With one of his two brothers he always discussed inventive ideas. In 1807 their technological interests resulted in their invention of the world's first combustion engine, the Pyreolophore, on which they held the patent for 10 years.

In the 1820 Niépce made a lot of photographic experiments. He used glass plates coated with Judea bitumen. In 1822 he made his first blue-prints of drawings with just light falling on a drawing that lay on such a plate. In 1824 he made the first photographs on coated lithographic stone with a camera obscura. The exposure time was several days. He also let try the etcher Augustin Lemaitre using etching methods to make printing plates of enlighted bitumen coated copper plates.

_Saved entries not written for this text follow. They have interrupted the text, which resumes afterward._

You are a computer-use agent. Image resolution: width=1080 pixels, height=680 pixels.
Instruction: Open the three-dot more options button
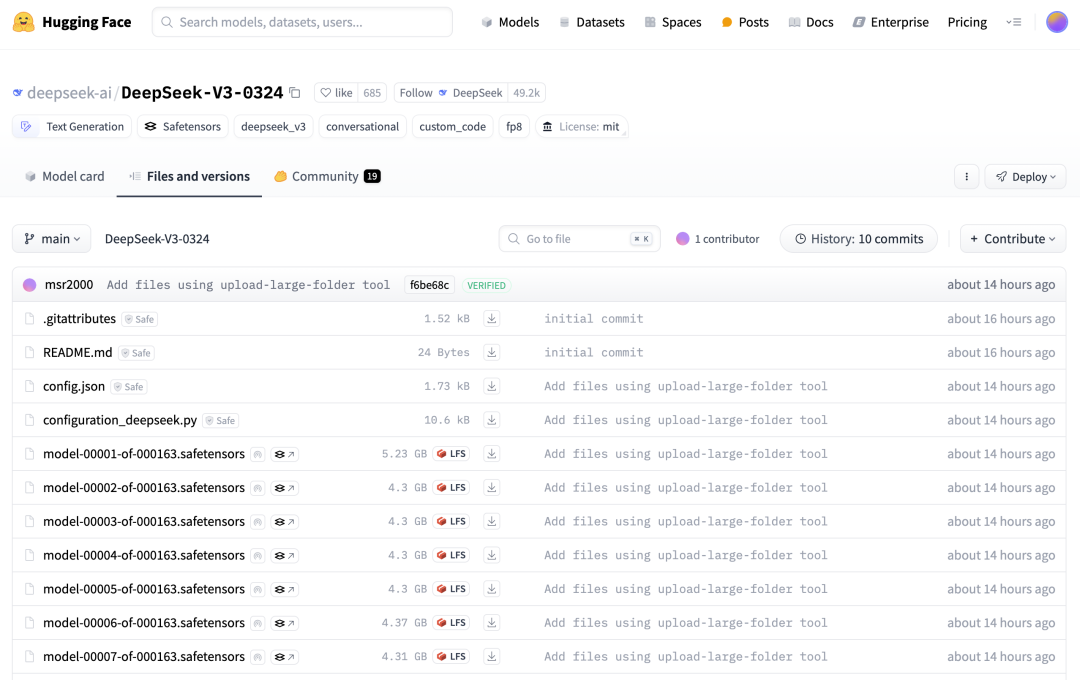[966, 177]
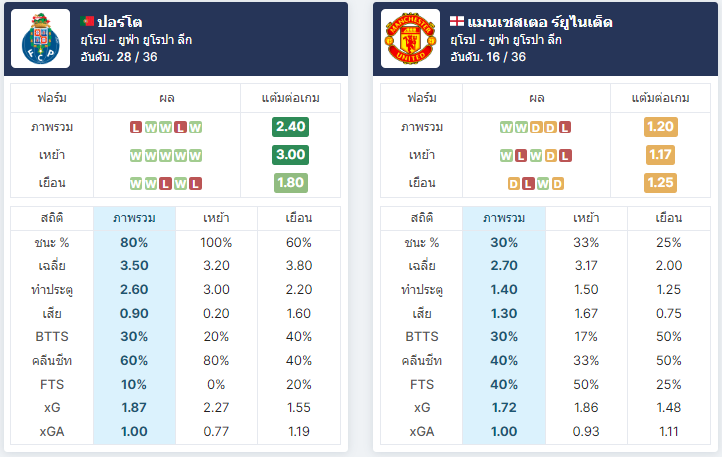Open the ปอร์โต team name link
722x457 pixels.
pyautogui.click(x=120, y=22)
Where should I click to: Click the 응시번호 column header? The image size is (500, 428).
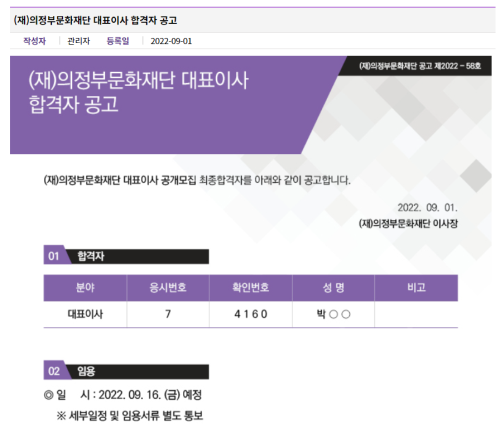(168, 287)
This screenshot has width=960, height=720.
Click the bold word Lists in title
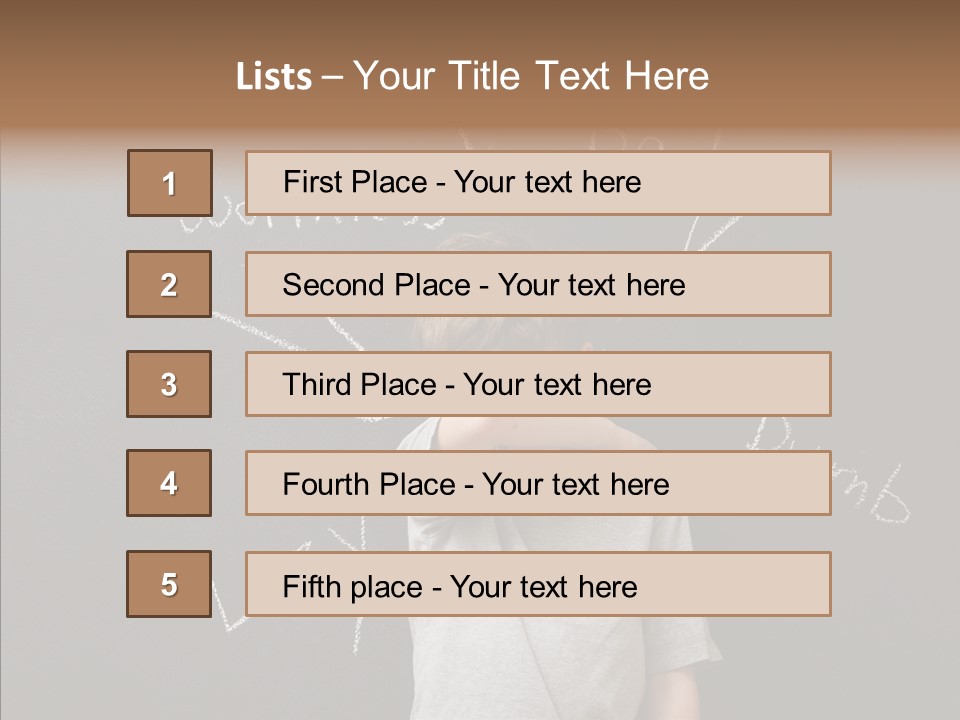tap(273, 76)
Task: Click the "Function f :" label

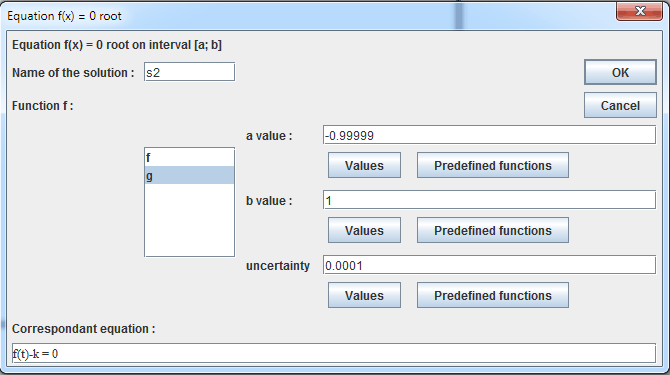Action: 42,105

In 1825 he asked the opticians Vincent and Charles Chevalier improve his camera with better lenses. In 1827 he made etching attempts with enlighted coated tin plates. The only unetched of these images on tin is the earliest preserved photograph. In 1828 he made images on polished silver plates which he exposed to iodine vapors after exposure.

In 1829 his partnership with Louis Jacques Mandé Daguerre began. In 1832 it resulted in a new photographic process with a distillat of lavender oil as a photosensitive agent, the first one needing less than than 8 hours exposure time. Niépce named their process the Physautotype. One year later he died. His son Isidore became the new partner of Daguerre. On the base of Daguerre's further inventions the photography was introduced to the public in 1839, but Isidore as his partner shared the high reward given to them by the French government.